**EXERCISE REQUIREMENTS:** May I have the line containing "Where should I click to: Collapse" and every line after it through the end of the data, repeated exactly and with no other lines?

━━━━━ STUDY MATERIAL

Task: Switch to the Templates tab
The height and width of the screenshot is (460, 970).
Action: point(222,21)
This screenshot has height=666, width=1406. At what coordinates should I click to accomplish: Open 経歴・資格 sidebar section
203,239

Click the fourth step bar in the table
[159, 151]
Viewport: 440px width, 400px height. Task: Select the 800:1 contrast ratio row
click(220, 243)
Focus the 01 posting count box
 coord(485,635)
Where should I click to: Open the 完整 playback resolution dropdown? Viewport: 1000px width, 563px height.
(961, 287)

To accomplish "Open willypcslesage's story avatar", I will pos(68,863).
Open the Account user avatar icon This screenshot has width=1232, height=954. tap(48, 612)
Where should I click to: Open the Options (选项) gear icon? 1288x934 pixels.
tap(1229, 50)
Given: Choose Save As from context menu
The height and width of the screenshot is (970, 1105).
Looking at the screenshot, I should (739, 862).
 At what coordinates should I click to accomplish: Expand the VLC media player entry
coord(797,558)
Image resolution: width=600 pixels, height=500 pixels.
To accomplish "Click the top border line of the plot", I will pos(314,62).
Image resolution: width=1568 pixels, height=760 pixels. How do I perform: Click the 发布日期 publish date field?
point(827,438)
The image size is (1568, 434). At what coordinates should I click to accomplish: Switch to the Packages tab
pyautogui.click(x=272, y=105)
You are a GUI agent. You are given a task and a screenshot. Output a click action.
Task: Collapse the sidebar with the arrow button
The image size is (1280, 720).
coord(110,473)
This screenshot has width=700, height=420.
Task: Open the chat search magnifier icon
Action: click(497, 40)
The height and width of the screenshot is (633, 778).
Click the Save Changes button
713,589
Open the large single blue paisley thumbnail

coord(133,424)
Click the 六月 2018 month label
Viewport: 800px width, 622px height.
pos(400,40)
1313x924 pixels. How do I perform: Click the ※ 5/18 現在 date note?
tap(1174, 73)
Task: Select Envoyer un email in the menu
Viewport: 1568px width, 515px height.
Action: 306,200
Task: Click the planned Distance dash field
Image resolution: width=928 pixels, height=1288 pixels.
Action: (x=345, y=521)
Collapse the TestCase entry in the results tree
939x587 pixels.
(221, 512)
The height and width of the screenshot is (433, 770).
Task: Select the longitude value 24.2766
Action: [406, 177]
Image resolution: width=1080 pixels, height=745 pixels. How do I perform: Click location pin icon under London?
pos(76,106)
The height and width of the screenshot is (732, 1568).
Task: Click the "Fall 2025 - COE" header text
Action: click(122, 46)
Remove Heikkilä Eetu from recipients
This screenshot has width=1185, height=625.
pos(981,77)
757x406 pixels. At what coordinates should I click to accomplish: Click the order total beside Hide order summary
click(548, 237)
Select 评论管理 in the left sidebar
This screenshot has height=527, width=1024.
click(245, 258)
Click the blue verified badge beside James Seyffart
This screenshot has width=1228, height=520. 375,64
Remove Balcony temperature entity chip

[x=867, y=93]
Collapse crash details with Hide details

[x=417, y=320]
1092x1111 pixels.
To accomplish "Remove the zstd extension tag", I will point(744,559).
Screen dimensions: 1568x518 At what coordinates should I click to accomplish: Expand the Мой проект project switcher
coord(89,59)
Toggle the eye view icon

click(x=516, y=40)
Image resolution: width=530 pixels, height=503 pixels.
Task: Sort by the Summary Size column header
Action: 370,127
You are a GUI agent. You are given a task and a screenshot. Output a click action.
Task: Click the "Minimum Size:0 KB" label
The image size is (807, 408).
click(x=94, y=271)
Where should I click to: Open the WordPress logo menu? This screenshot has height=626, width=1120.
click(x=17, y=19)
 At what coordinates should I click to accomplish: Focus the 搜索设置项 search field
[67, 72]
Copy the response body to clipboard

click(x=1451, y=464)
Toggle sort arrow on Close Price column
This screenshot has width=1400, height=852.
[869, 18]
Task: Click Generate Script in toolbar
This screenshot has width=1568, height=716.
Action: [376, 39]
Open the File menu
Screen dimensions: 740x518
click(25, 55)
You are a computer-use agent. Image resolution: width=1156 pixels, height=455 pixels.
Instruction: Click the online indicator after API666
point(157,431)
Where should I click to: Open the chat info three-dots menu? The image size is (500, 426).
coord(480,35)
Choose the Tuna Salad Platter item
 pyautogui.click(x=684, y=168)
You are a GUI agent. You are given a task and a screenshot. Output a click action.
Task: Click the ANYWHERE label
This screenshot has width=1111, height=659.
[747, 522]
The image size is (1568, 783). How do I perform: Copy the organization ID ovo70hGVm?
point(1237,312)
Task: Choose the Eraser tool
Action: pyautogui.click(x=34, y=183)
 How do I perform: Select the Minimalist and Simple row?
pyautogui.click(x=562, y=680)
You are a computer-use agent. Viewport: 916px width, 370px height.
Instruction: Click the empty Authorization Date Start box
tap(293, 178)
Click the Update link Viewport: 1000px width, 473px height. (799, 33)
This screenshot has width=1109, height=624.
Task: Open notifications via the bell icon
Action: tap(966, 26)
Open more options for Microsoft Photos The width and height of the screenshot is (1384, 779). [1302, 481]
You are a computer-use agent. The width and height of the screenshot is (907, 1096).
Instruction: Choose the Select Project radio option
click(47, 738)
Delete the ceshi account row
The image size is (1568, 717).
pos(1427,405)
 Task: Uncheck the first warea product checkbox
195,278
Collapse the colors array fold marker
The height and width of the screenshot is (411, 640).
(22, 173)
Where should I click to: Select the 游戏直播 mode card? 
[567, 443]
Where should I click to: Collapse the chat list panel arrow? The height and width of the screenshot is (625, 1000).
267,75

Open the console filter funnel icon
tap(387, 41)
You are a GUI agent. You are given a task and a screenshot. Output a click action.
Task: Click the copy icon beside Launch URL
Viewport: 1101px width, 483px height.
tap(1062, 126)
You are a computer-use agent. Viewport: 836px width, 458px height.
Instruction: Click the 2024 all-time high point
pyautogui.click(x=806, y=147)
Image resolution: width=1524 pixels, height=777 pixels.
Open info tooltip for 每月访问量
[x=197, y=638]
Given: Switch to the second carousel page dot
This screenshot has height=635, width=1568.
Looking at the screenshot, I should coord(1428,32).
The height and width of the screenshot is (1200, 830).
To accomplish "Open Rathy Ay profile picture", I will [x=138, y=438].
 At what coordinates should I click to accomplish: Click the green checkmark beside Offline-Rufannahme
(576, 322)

━━━━━━━━━━

**WRITTEN ANSWER:**
Where should I click to: Collapse the chat list panel arrow? The height and width of the screenshot is (625, 1000).
267,75

Open the console filter funnel icon
tap(387, 41)
You are a GUI agent. You are given a task and a screenshot. Output a click action.
Task: Click the copy icon beside Launch URL
Viewport: 1101px width, 483px height.
tap(1062, 126)
You are a computer-use agent. Viewport: 836px width, 458px height.
Instruction: Click the 2024 all-time high point
pyautogui.click(x=806, y=147)
Image resolution: width=1524 pixels, height=777 pixels.
Open info tooltip for 每月访问量
[x=197, y=638]
Given: Switch to the second carousel page dot
This screenshot has height=635, width=1568.
Looking at the screenshot, I should coord(1428,32).
The height and width of the screenshot is (1200, 830).
To accomplish "Open Rathy Ay profile picture", I will [x=138, y=438].
 At what coordinates should I click to accomplish: Click the green checkmark beside Offline-Rufannahme
(576, 322)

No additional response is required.